Taylor said:
The only thing on the page you linked to is :
Do you have any links to the real story and the movie? I'd be interested in reading more about it but all I'm finding is information on the movie. I'd like to see exactly how the police failed her against a violent spouse.
1985 - Thurman vs. Torrington. Tracy Thurman wins a case against Connecticut police for failing to protect her from husband’s violence when he brutally beat her and slashed her throat in front of the police, she sued the city and the police department for failing to protect her. Suit leads to CT’s passage of mandatory arrest law. The City of Torrington was notified of the "repeated threats of violence," Thurman, 595 F. Supp. at 1525, threats of death and maiming, made against Tracy Thurman by her husband Charles. The City did nothing. Then he nearly killed her by stabbing her with a knife and left her a paraplegic for life. The City was found guilty of violating her rights to equal protection of the laws and she was awarded 2.3 million dollars.
Thurman v. City of Torrington
Tracy Thurman case
Cry For Help
Fight For Justice
Nineteen years ago, a woman named Tracey Thurman was nearly beaten to death in Torrington, Connecticut, before the police came to her aid. Though Thurman had reported her estranged husband's threats and harassment to the police repeatedly for over a year, it wasn't until she called in utter desperation, fearing for her life, that the police responded. They sent only one officer, however, who arrived 25 minutes after the call was placed, pulled up across the street from Thurman's house, and sat in his car while Thurman's husband chased her across the yard, slashed her with a knife, stabbed her in the neck, knocked her to the ground, and then stabbed her 12 more times.
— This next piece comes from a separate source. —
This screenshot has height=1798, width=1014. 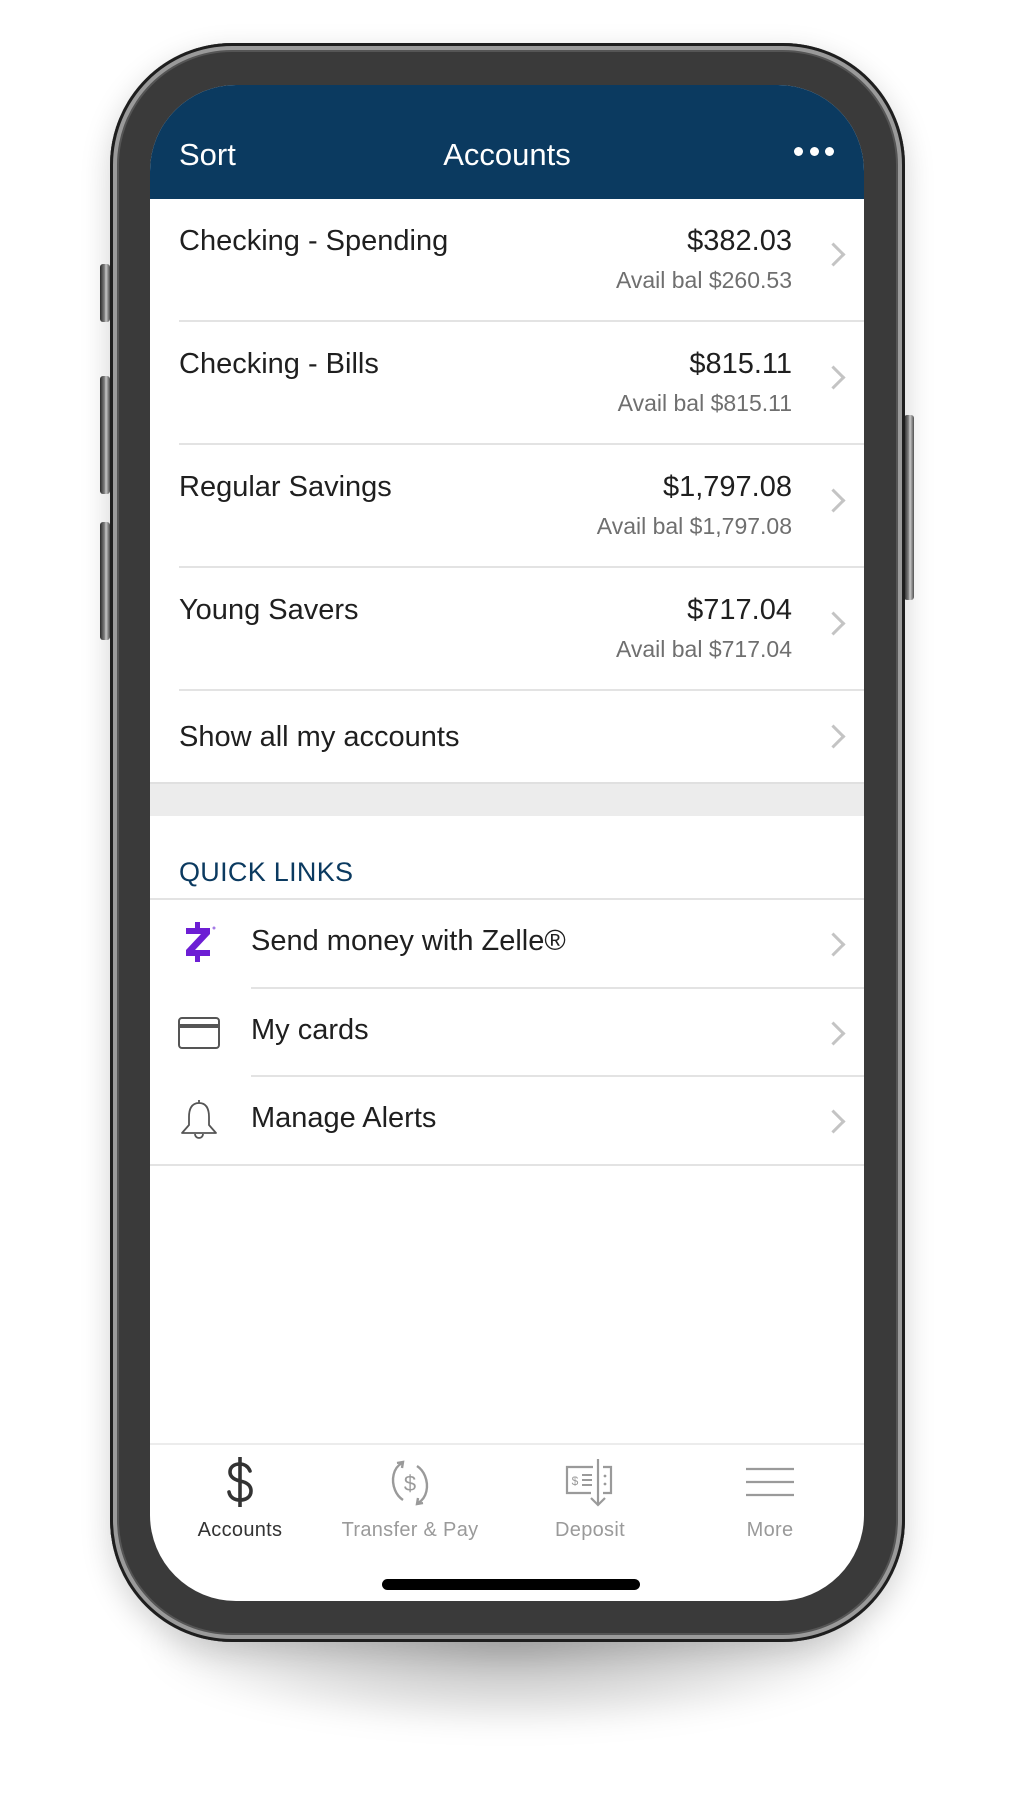 I want to click on account-balance: $815.11, so click(x=740, y=364).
Permanently disfigured, Tracey Thurman brought what became a landmark case to the Supreme Court, which found that the city police had violated her 14th Amendment right to "equal protection of the laws" and awarded her $2.3 million in compensatory damages. Almost immediately, the State of Connecticut adopted a new, comprehensive domestic-violence law calling for the arrest of assaultive spouses. In the year after the measure took effect, the number of arrests for domestic assault increased 92 percent, from 12,400 to 23,830.